Relaxed regulation heightens Thailand banks’ systematic risks: S&P

NPL ratio is expected to rise to its highest since the 2009 financial crisis.

Thai banks face rising systematic risks as the central bank continues to remain lenient with its regulatory norms, particularly with the ongoing relaxation of loan classifications, reported S&P Global Ratings.

In its latest banking industry country risk assessment for Thailand, S&P warned that the relaxed regulations will only prolong the recognition of underlying problem loans for the Thai banking system. This, in turn, will lead balance sheets to become less transparent.

“The lax relief measures and the recent extension of relaxed loan classification norms to end 2023 could further distort the Thai banking industry's impaired loan ratio. Therefore, we view the industry risk as having risen,” S&P said.

S&P clarified that it views Thailand's regulation and supervision of its banking system as adequate. “But, in our view, some gaps remain in the regulation and supervision of credit cooperatives and specialized financial institutions, despite these entities' rapid growth and interconnectedness with the banking system,” the ratings agency indeed.

As a result, S&P now expects the average nonperforming loan (NPL) ratio of Thai banks to rise gradually and peak at 6% next year—the highest since the 2009 Global Financial Crisis. Credit losses are estimated to remain steep at 1.7% in 2021, from 1.2% in 2019. 

Whilst the current relaxation will likely be temporary, and unlikely to be extended beyond 2023, it may still lead to an increase in risk for the banking system. Thailand, like other countries in the region, has provided relief measures to its banks. However, the amount of loans covered under the relief measures is amongst the highest in APAC, the ratings agency noted. 

Whilst these numbers are comparable with that of Malaysia and Indonesia, they are still high compared to other APAC countries, where repayment moratoriums have fallen below 5% of system loans. 

Further exacerbating the situation is that Thailand is one of the few countries in APAC that relaxed the loan classification norms, and did so for an extended period.
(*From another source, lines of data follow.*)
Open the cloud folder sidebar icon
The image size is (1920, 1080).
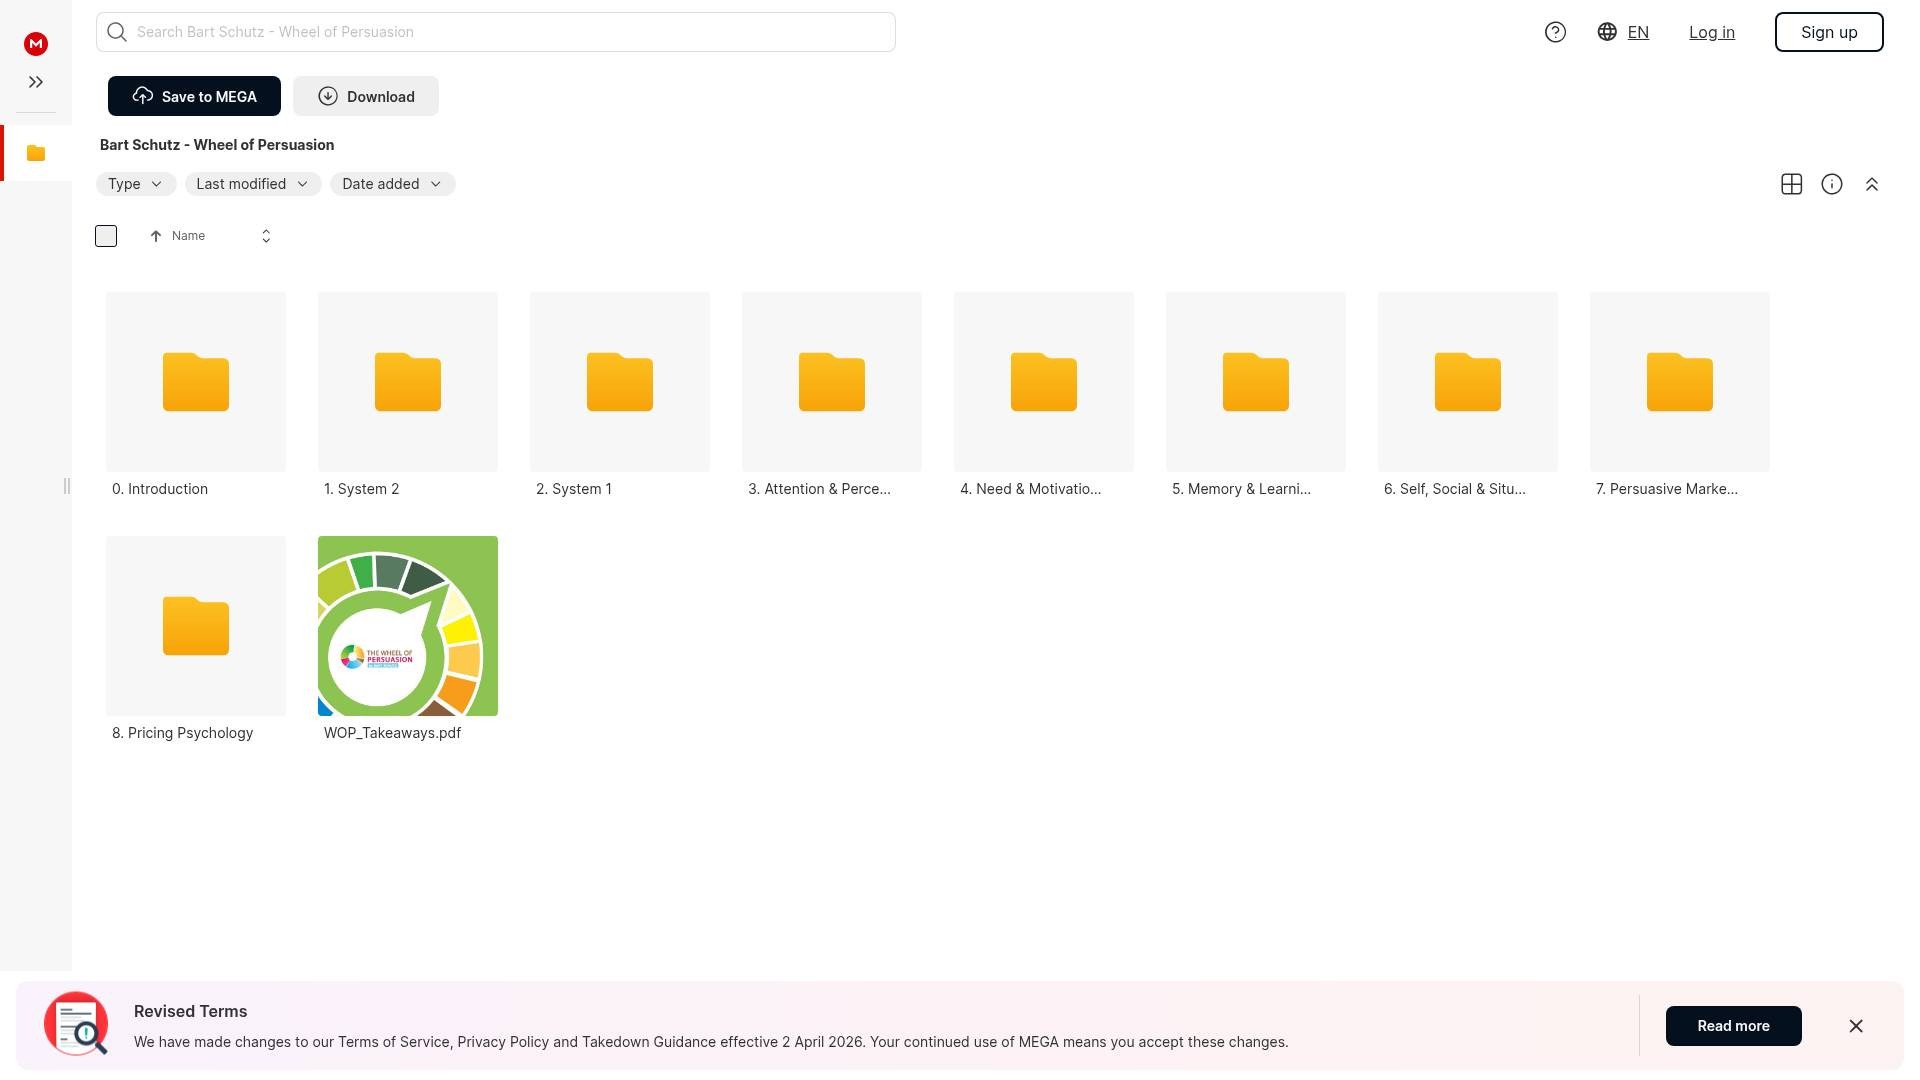[x=36, y=153]
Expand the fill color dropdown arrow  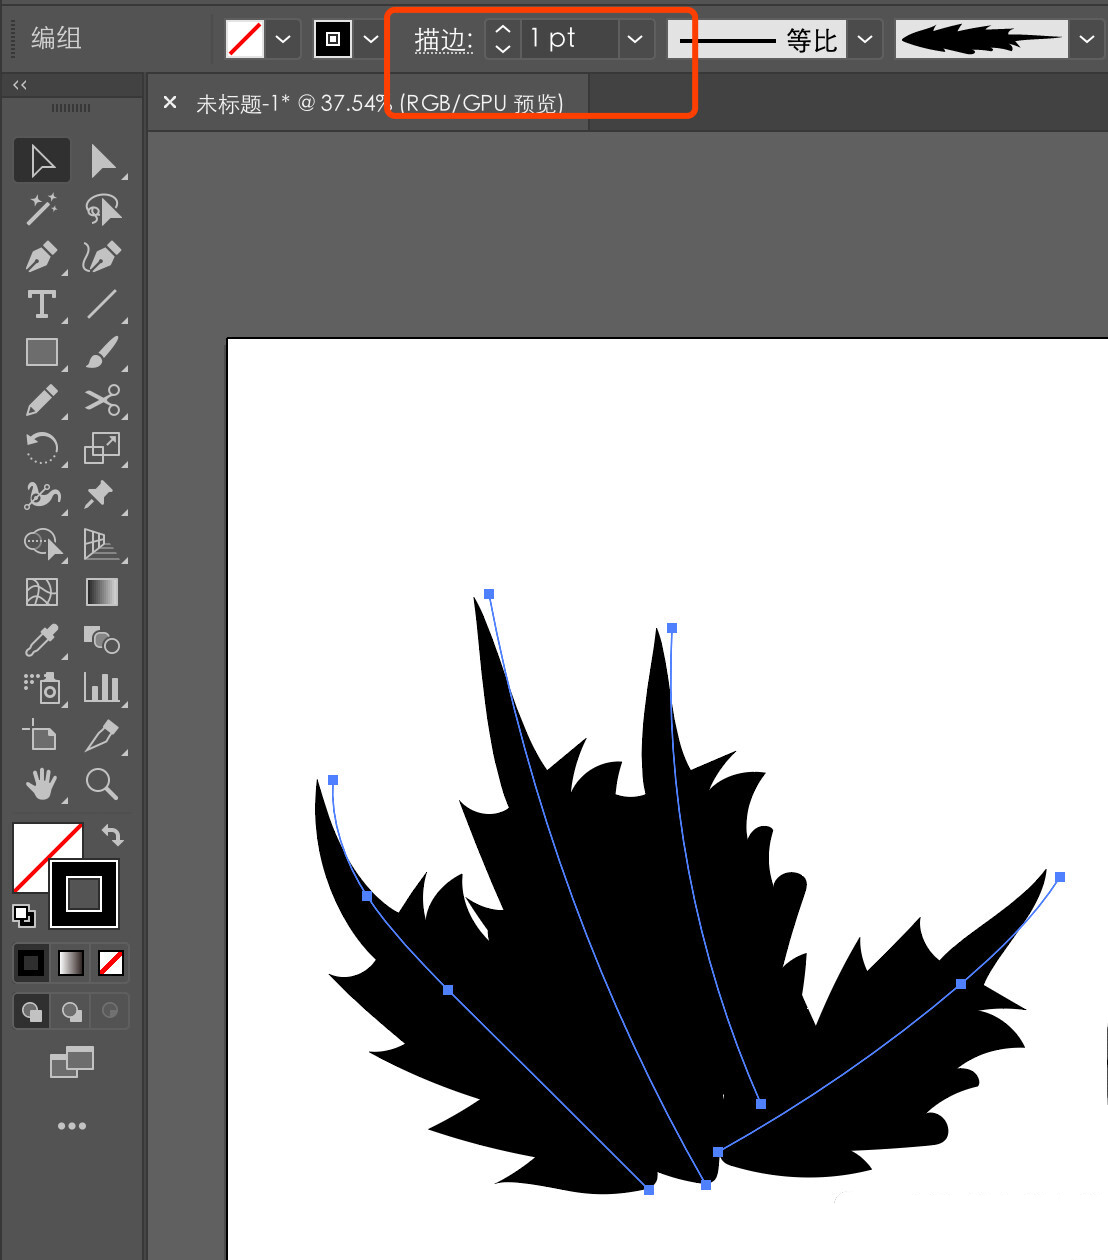tap(283, 40)
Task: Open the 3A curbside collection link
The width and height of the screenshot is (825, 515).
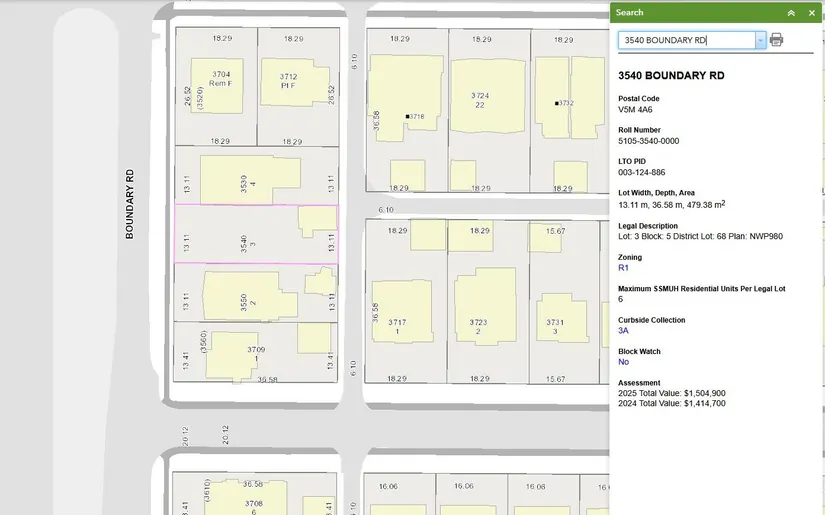Action: point(623,330)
In residential mortgages, Thai banks have higher loan-to-value ratios than some of their regional counterparts.

The latest wave of COVID-19 infections will also put pressure stress in the sector and mould into the shape of problem loans. 

“We expect asset quality may be worse than our base case, especially after the unwinding of forbearance measures,” S&P said.

Elevated credit costs and lower margins, partly tempered by cost control measures, will also keep the banking system's profitability below its long-term average. 

On the other hand, Thailand's competitive dynamics should remain stable over the next two years, according to S&P, and the banking sector's funding profile will remain largely unchanged during this period.